• **Work instructions**: Could you arrange the entries, from the start through the line containing "coord(712,29)", as a Markdown table with the columns No. and Line, skipping blank lines and leaving out the pictures?

(Rows of pointing data)
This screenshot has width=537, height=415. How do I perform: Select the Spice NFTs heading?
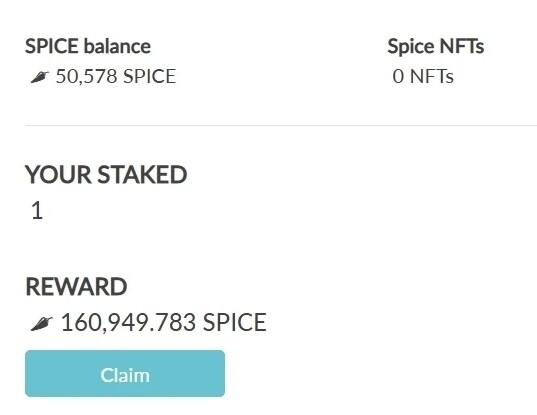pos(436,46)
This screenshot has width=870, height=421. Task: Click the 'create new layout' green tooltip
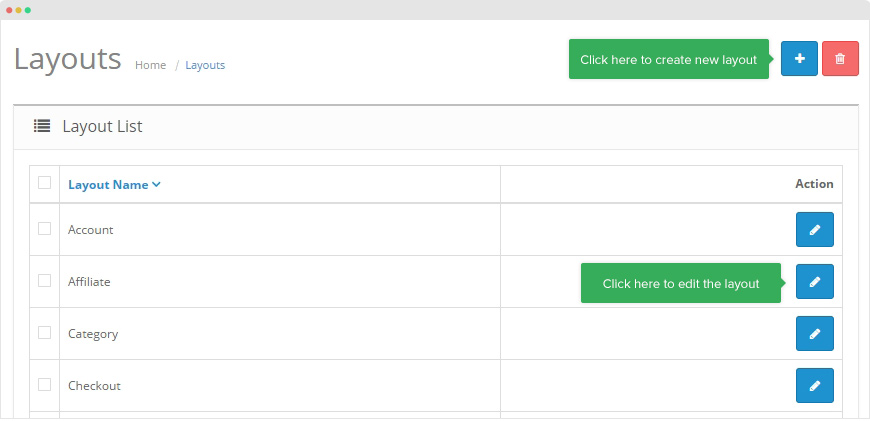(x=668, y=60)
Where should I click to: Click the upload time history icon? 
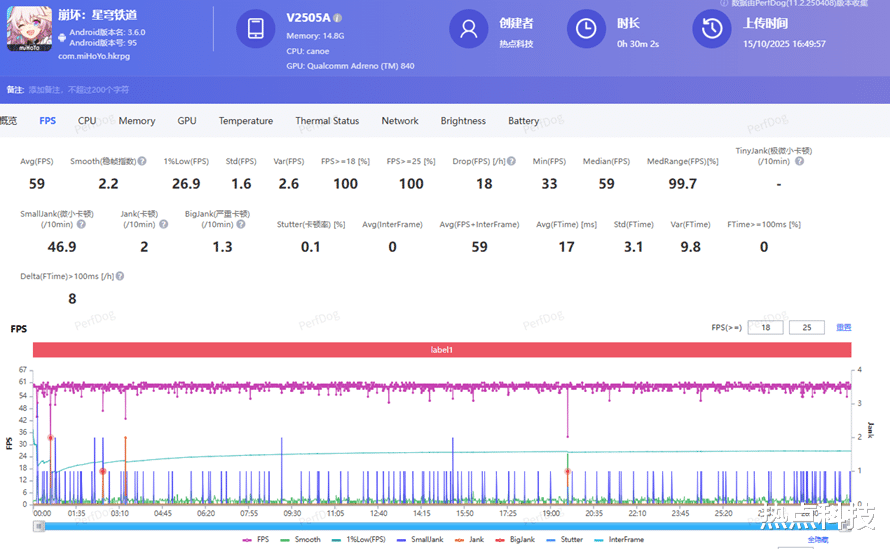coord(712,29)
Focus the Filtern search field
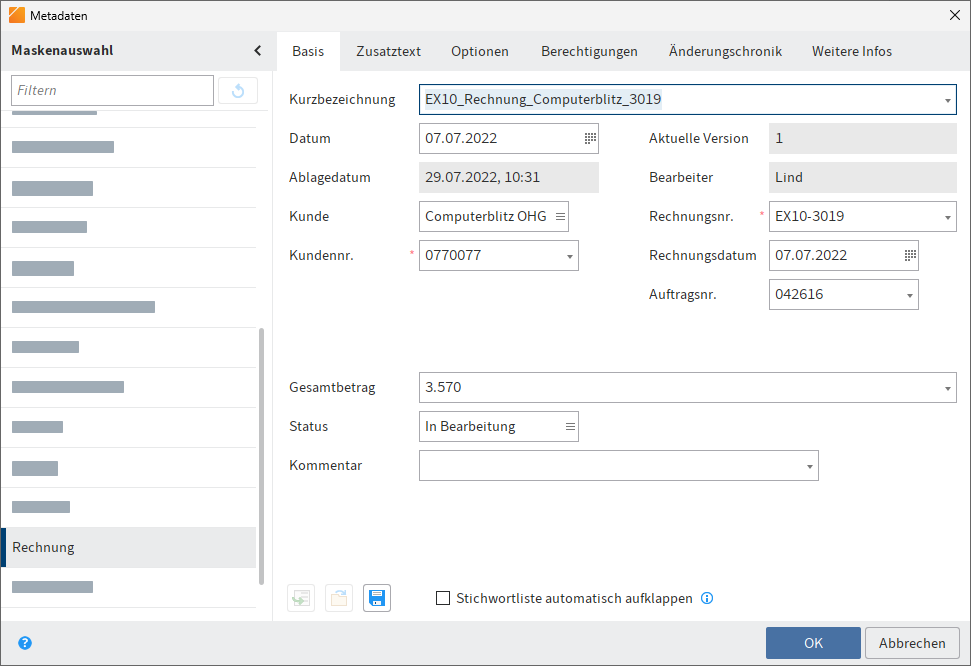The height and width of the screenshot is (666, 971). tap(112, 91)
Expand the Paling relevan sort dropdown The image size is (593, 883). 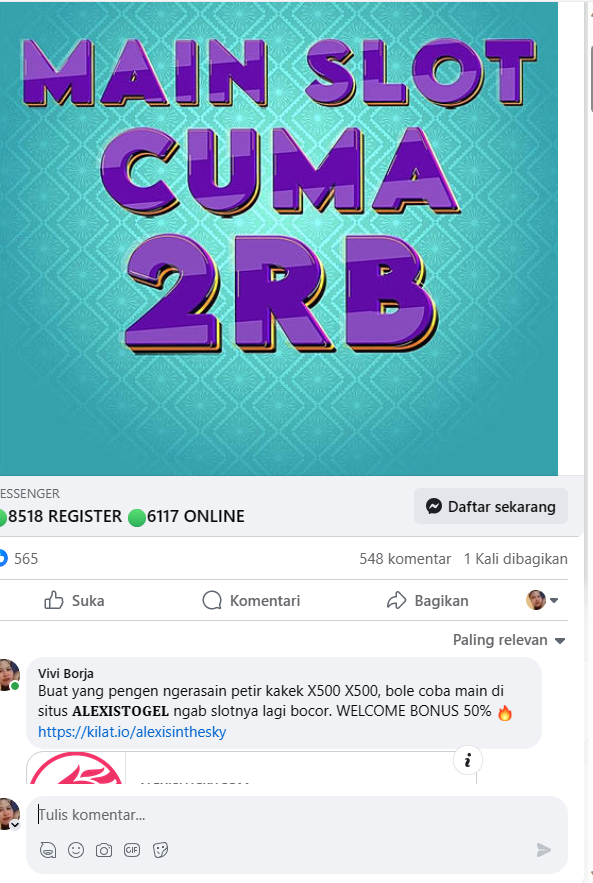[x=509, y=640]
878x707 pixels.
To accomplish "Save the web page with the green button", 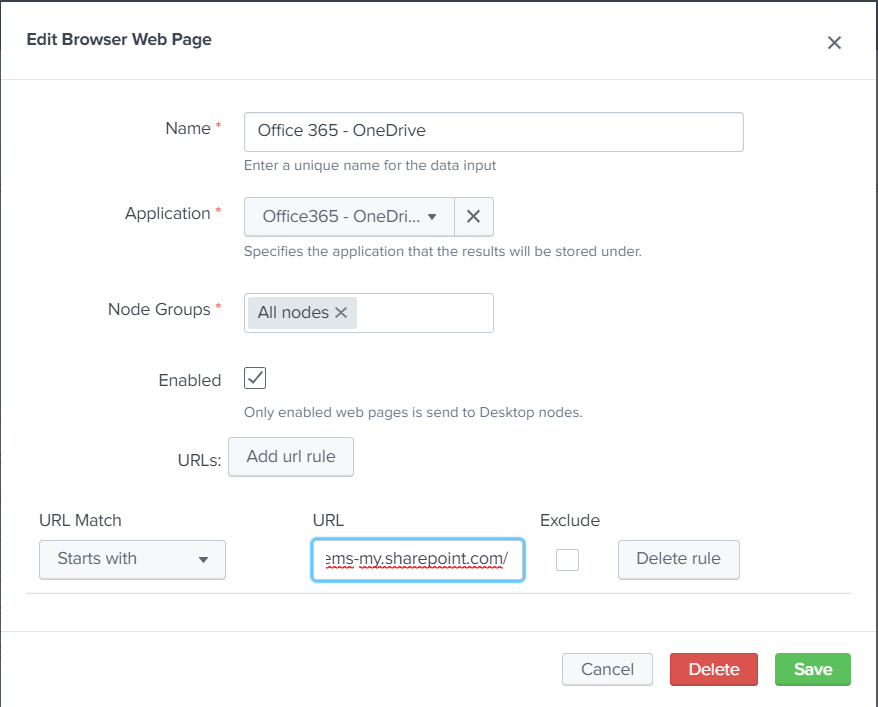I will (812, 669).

• **Written solution**:
| No. | Line |
|---|---|
| 1 | This screenshot has width=537, height=415. How do I perform: Select the Spice NFTs heading? |
| 2 | pos(436,46) |
| 3 | This screenshot has width=870, height=421. Task: Click the 'create new layout' green tooltip |
| 4 | (x=668, y=60) |
| 5 | Where should I click to: Click the upload time history icon?  |
| 6 | coord(712,29) |